En 2026, la llamada libreta militar sigue existiendo en la práctica como tarjeta de reservista. Lo que cambia para muchos no es el documento, sino la claridad sobre dos preguntas que se repiten: cuándo pueden pedirla y quién paga por definir la situación. La norma mantiene la obligación de definir la situación militar, pero también fija reglas para que ese trámite no se vuelva un bloqueo automático.
La regla general: no es un filtro de entrada, pero sí hay plazo
Entidades públicas y privadas no pueden exigir la tarjeta como condición para ingresar a un empleo. Quienes sean no aptos, exentos o ya hayan superado la edad máxima de incorporación pueden vincularse sin tenerla lista. Eso sí, desde la vinculación corre un plazo de 18 meses para adelantar el proceso y dejar definida su situación.
¿Quiénes pueden quedar exentos de pago?
Existe la exoneración de la cuota de compensación militar para grupos específicos. La lista incluye, entre otros: personas con discapacidad permanente (grave e incapacitante), quienes estén clasificados en Sisbén (niveles 1, 2 o 3 o equivalencias), jóvenes bajo protección del ICBF (incluida condición de adoptabilidad o el sistema de responsabilidad penal adolescente), víctimas inscritas en el Registro Único de Víctimas, desmovilizados, hogares en pobreza extrema acreditada y personas en habitabilidad de calle certificadas por el ente territorial.

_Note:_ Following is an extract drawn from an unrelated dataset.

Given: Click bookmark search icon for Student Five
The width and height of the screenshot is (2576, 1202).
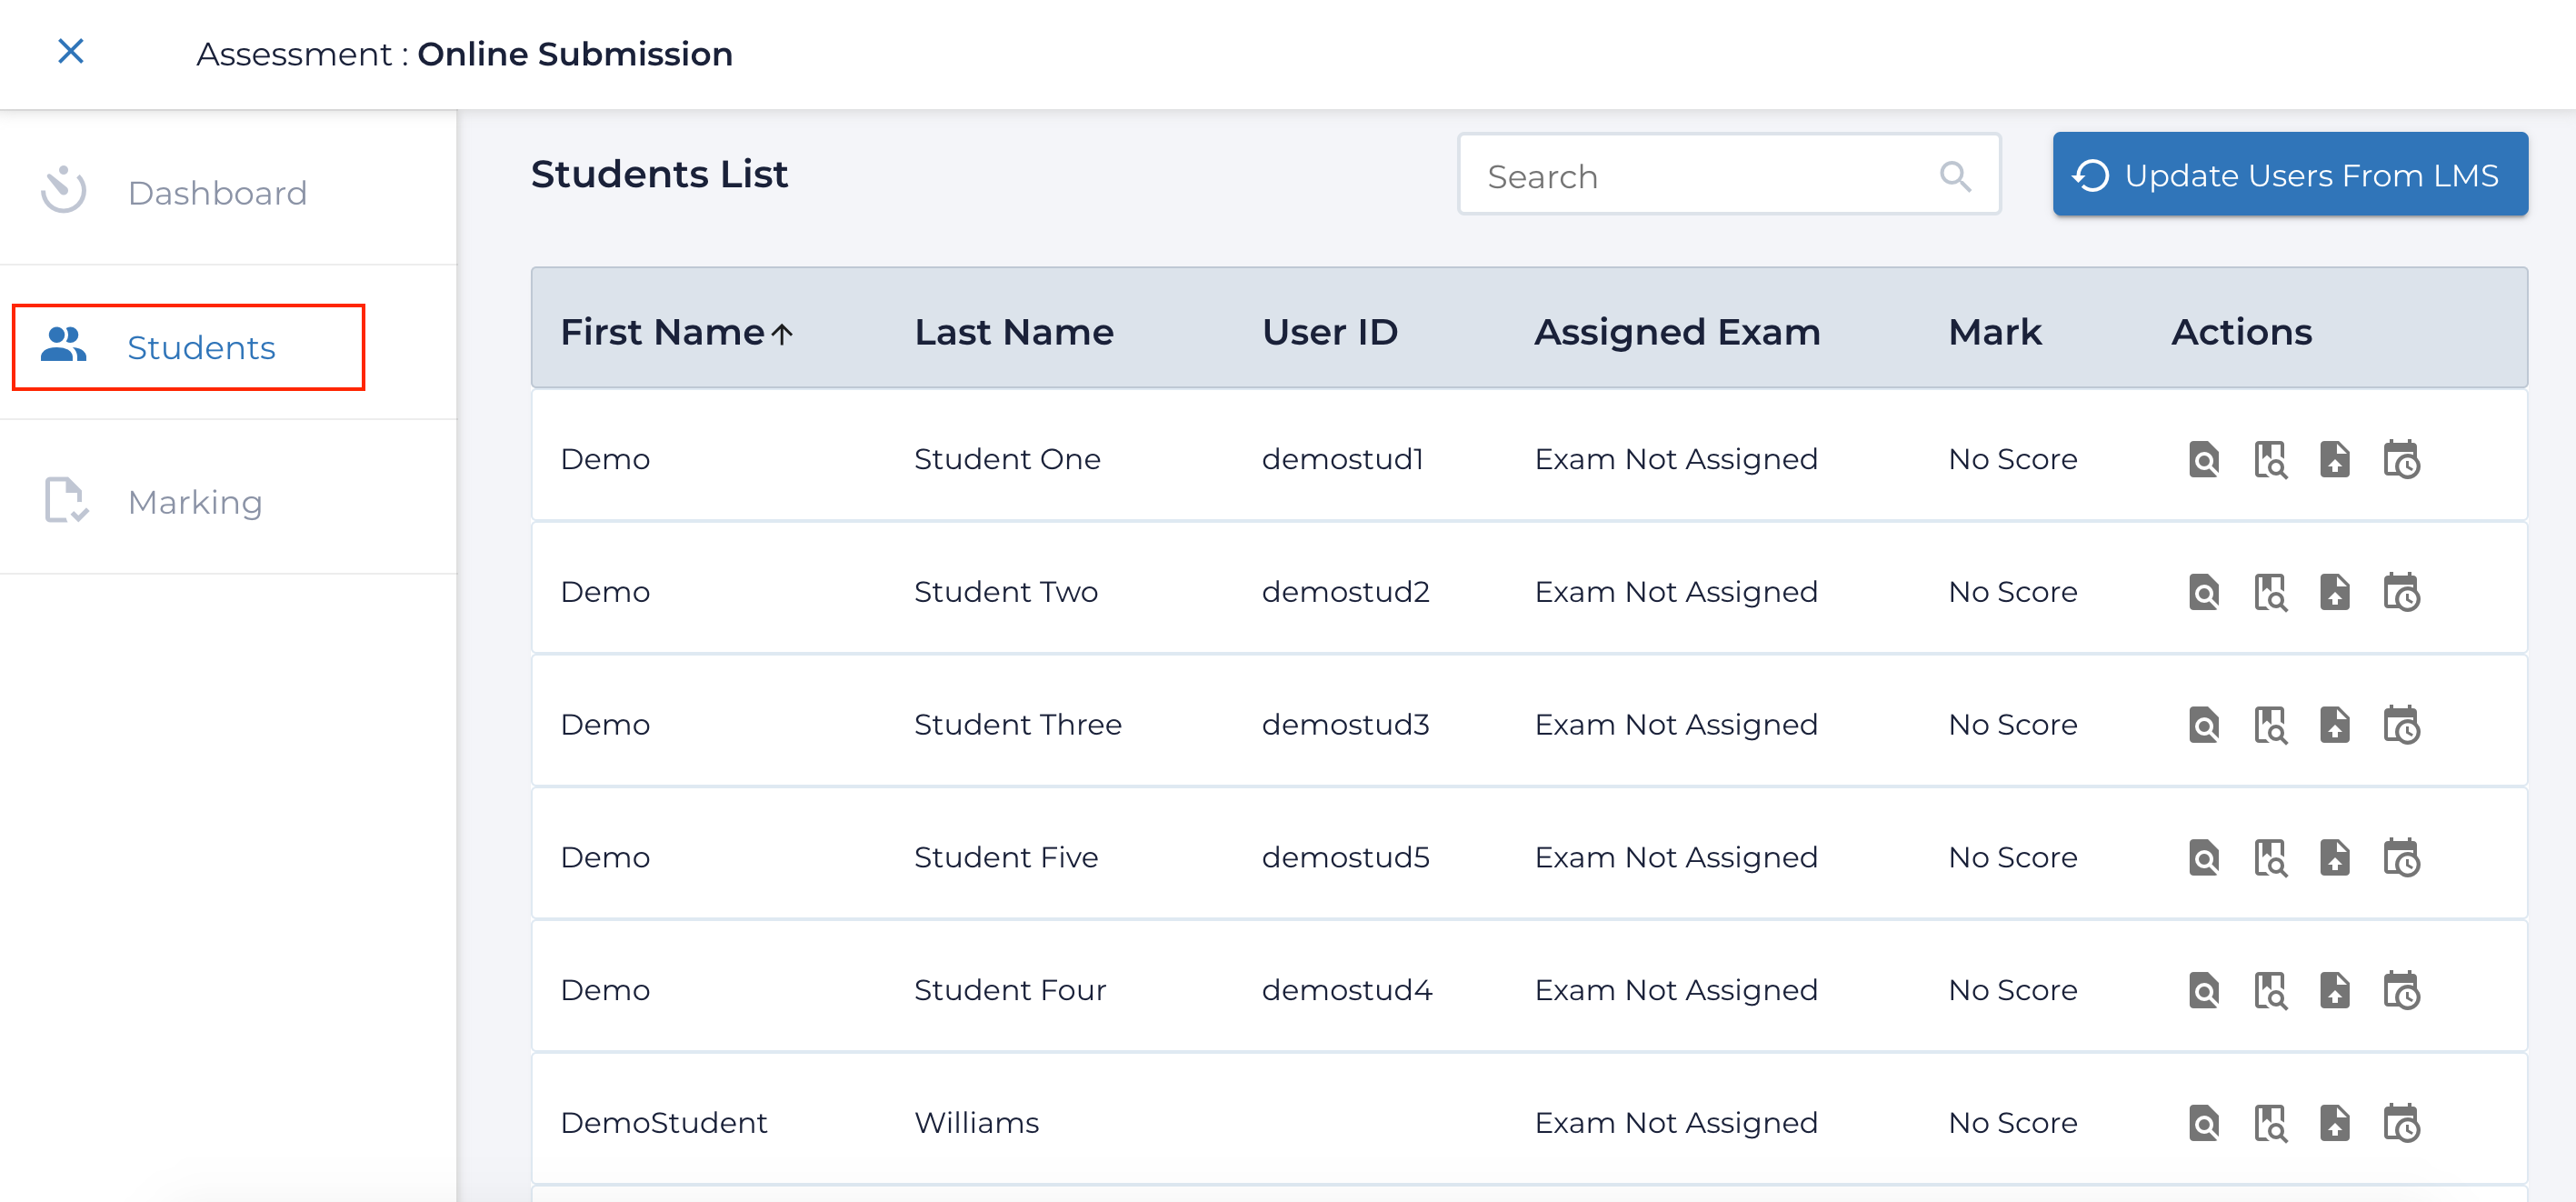Looking at the screenshot, I should (x=2269, y=858).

A esa lista se sumó una ampliación relevante: ya no se habla solo de indígenas, sino también de comunidades negras, afrodescendientes, raizales, palenqueras y el pueblo Rrom, con certificación del Ministerio del Interior. Además, entraron hijos de veteranos o miembros de la Fuerza Pública con asignación de retiro o pensión y hijos de empleados públicos no uniformados del Ministerio de Defensa con pensión o jubilación.
Remisos mayores de 24: sin sanciones y con topes claros
Para quienes cumplieron 24 años sin definir su situación, la Ley 2341 estableció una salida con dos puntos prácticos: exoneración total de sanciones pecuniarias y una cuota única que no puede superar ciertos topes, según ingresos.
Con el salario mínimo 2026 fijado en $1.750.905, esos máximos quedan, de forma aproximada y redondeada, así: 5% ($87.545), 15% ($262.636), 25% ($437.726) y 50% ($875.453). Para residentes en el exterior, la regla contempla el pago del 50% de un salario mínimo sin tener que demostrar ingresos, con manifestación ante el consulado.